I prefer judgement, but I do not prefer colour (pronounced like velour).

Perhaps I shall invent a new language. With judgement and colors, measured in meters but also in Fahrenheit. A new utopia!
posted by Civil_Disobedient at 3:06 AM on August 10, 2009

But any discussion of that password pattern that leaves out any mention of those 'benefits' seems terribly naive to me.

It's because these are two separate things -- first, the raw concept of integration with third-party services, and second, the manner in which the user grants access to their account on the third-party services.

Useful integration features with third-party sites (social mining, importing contacts, etc.) are undoubtedly a good and neat thing.

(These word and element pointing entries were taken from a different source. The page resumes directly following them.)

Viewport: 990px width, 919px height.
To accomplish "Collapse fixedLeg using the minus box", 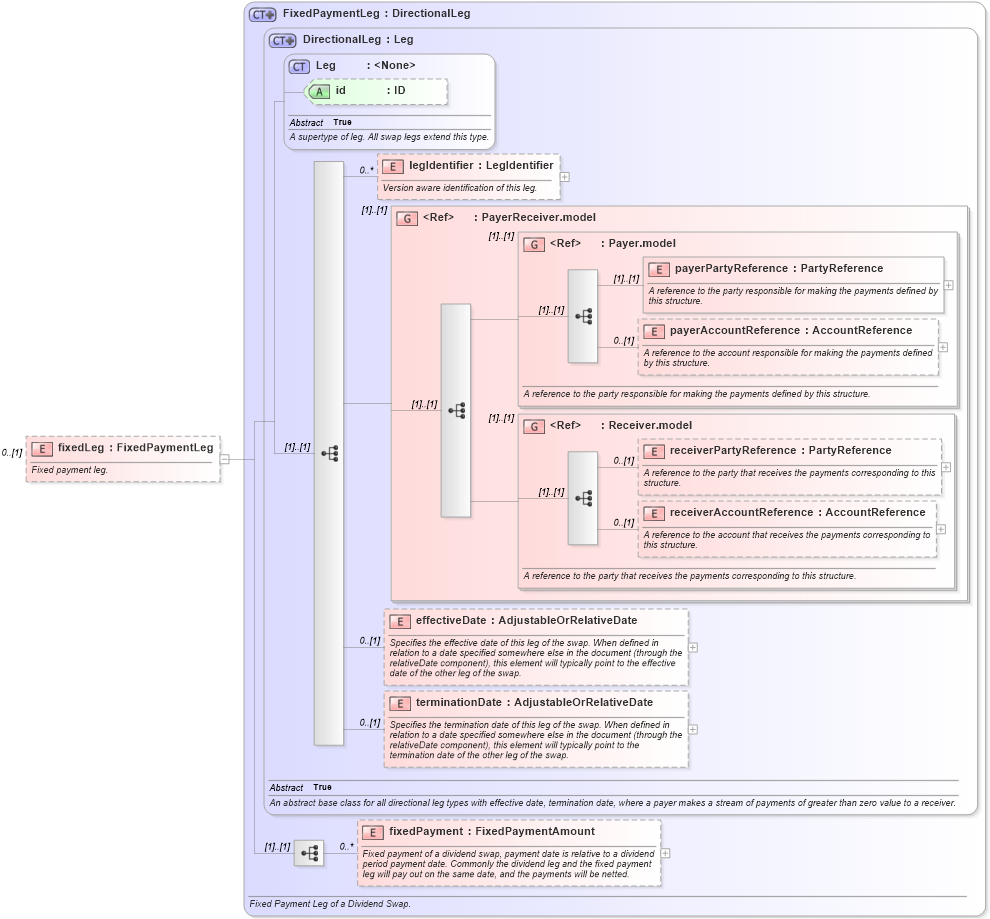I will [x=226, y=461].

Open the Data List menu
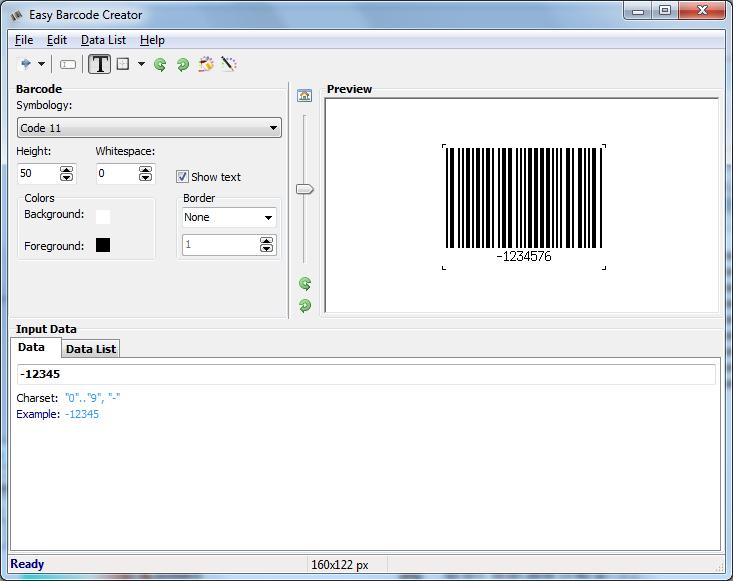103,40
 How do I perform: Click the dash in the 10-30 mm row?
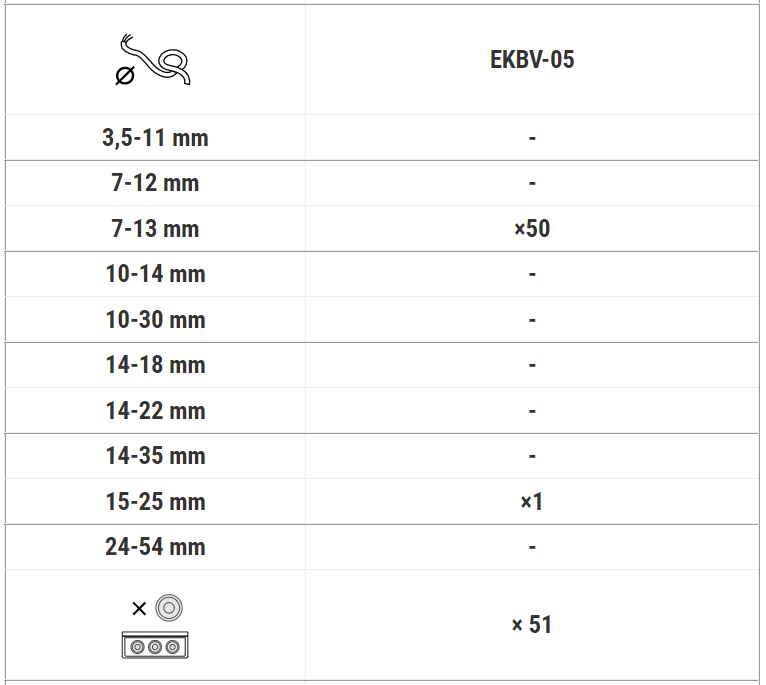coord(532,320)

But doing it by asking the user to surrender their username and password to that site, and then scraping the HTML from that site or whatever, is brittle and bad from a security perspective. There are better ways to do that integration -- APIs, and authorisation technologies like OAuth -- which are more reliable, and allow the user fine-grained control over the access they're providing.
posted by chrismear at 4:01 AM on August 10, 2009

The Potemkin Village is one I've seen a lot on brand-new forums - someone sets up a forum on a broad topic, and divides it into a dozen sub-forums for some reason (Topic At Home, Topic At Work, Topic Suggestions, DIY Topic, Topic Photos, Topic Jokes). And then the 20 people who've joined end up with their conversations spread all over a site, and it takes forever to check everything to see if anyone's posted a reply or started a new thread. Meanwhile, new visitors think the forum looks abandoned because it's so slow-moving.

But if they'd just had 2 sub-forums (Topic and Off-Topic are good starters), then it looks more active and people "bump into" each other more frequently. Don't add sub-forums until there's a demand for them, it just fragments your group.
posted by harriet vane at 4:05 AM on August 10, 2009

Right... if any actual people meet and communicate in your forums, they'll let you know when it's time to fork off a new sub-area.

The points about the appeal of the Password Anti-Pattern are well taken. There's a reason why it's used so often (I believe Delicious, a Yahoo property, is using it for their Twitter integration that just shipped, even though Twitter provides oAuth support, so that gives you an idea of my enforcement authority) - it's convenient and powerful (for both the user and site, although most of the power accrues to the site).

Anti-pattern as a term *is* jargon, but I hope it doesn't perform as cant, excluding people. As noted above, we inherited it from the Gang of Four school of design patterns (Christopher Alexander used neither the term "anti-pattern," hyphenated or otherwise, nor "design pattern" for that matter) and it denotes a useful concept: something that "seems like a good idea at the time" but creates negative consequences that ultimately require the application of further solutions.

The truth is that what we call an anti-pattern may be thought of as a pattern that's almost always a bad idea. Any pattern is only a good idea in the appropriate context and most can easily be misapplied. In our pattern collection, for example, we don't brand Leaderboard as an anti-pattern although a majority of the examples we see out there are misapplied and create the problem of optimizing the wrong behavior.

Even the password anti-pattern has a spectrum of badness. The worst example would be a site that deceives you about its plans to spam your address book or keeps your password and uses it for nefarious purposes (sells to marketers? to continuously spam your address book). Sites like this exist but the next shade of slightly less evil is much more common: the UI perhaps with a checkbox that tends to fall below the fold, *tricks* most new registrants into agreeing to spam their address book. worked that way last time I checked.

Then there are the cases of "really just this one time for this one useful purpose, you trust us, right? our office is near the ballpark in SF" that may be much better intentioned but still erode people's habits in terms of their personal security.

Dag I'm longwinded this morning.... just found a lot of food for thought in the discussion upthread. Thanks!